In conclusion, our results indicate that individuals who might share sociocultural characteristics and social networks through which TB can be transmitted can have varying prevalences of MDR-TB. Access to care and the characteristics of national public health programs, including the resources available to TB control programs, may explain these differences. Additionally, the high frequency of previous TB treatment among Baja California patients (17%) shows the difficulties faced by TB control programs in low-resourced settings.

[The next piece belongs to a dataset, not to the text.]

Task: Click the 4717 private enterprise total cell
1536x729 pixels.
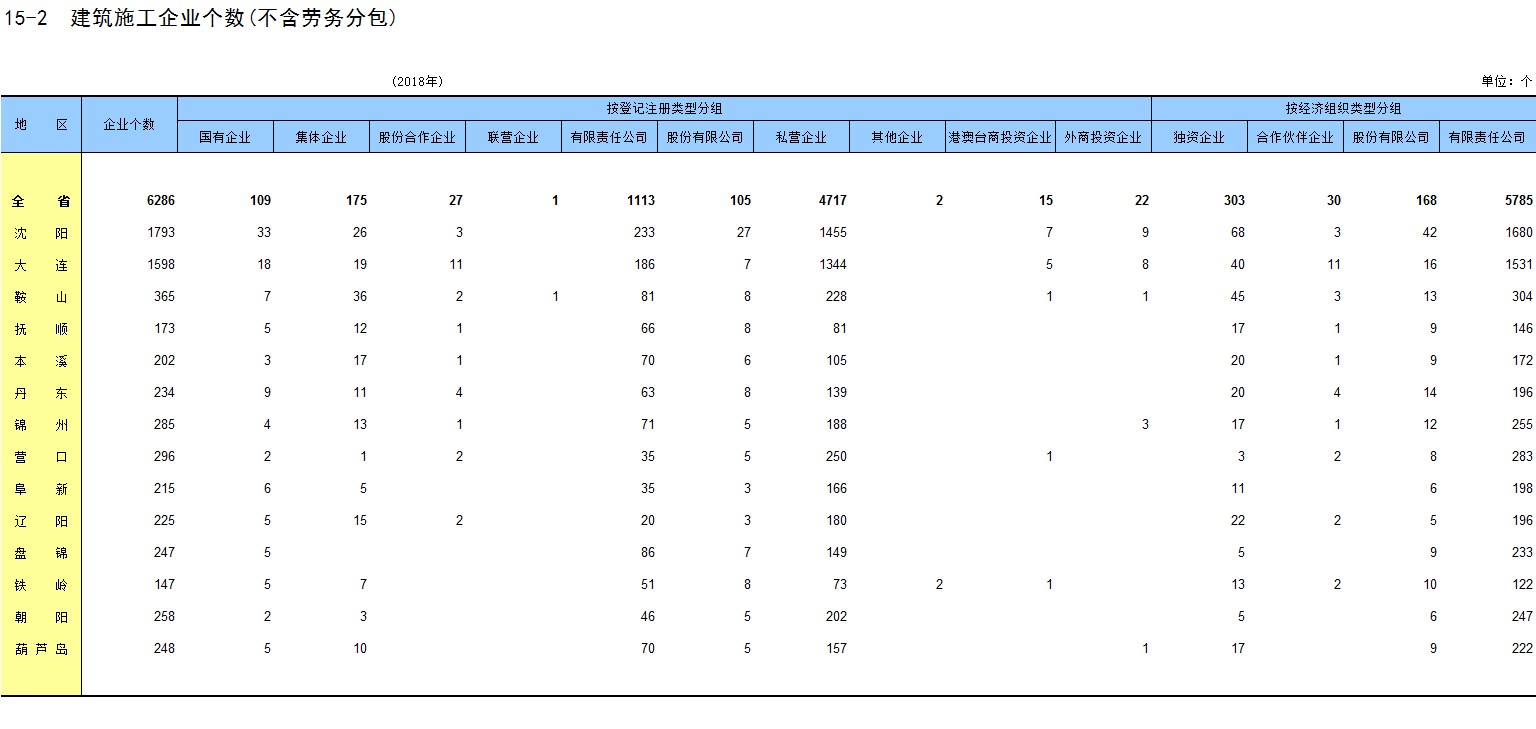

A new TB episode in a patient with a history of previous treatment can result from relapse, treatment abandonment, or new primary infection. The first 2 situations reflect inadequate treatment, such as inappropriate selection of drugs, suboptimal dosage, or the barriers to access that patients experience, all of which are considered in the Directly Observed Therapy–Short Course strategy.3 Public health programs must address these issues. If the emergence of MDR-TB and other forms of drug resistance is to be controlled, governments and civil society must find innovative ways to face the challenges of financing, program organization, laboratory capacity, and political commitment,24 or these disparities in MDR-TB prevalence will likely worsen over time.
Acknowledgments
The National Survey on Drug Resistance in Tuberculosis in Mexico was funded by the Ministry of Health, Mexico, and the US Agency for International Development. T. C. Rodwell and R. F. W. Barnes were funded by the National Institutes of Health, NIAID (grant K01AI083784). I. Bojorquez-Chapela was funded by the AIDS International Training Program, from the Fogarty International Center & National Institute on Drug Abuse (grant 1D43TW008633-01).
The authors want to acknowledge the effort of public health workers on both sides of the US-Mexico border who contributed to the generation of the original data.
Note. The conclusions of this study are those of the authors and do not necessarily represent those of the funding agencies.
Human Participant Protection
This study was approved by the institutional review boards of University of California, San Diego and California Department of Public Health in the United States, and the Instituto Nacional de Ciencias Médicas y Nutrición Salvador Zubirán in Mexico.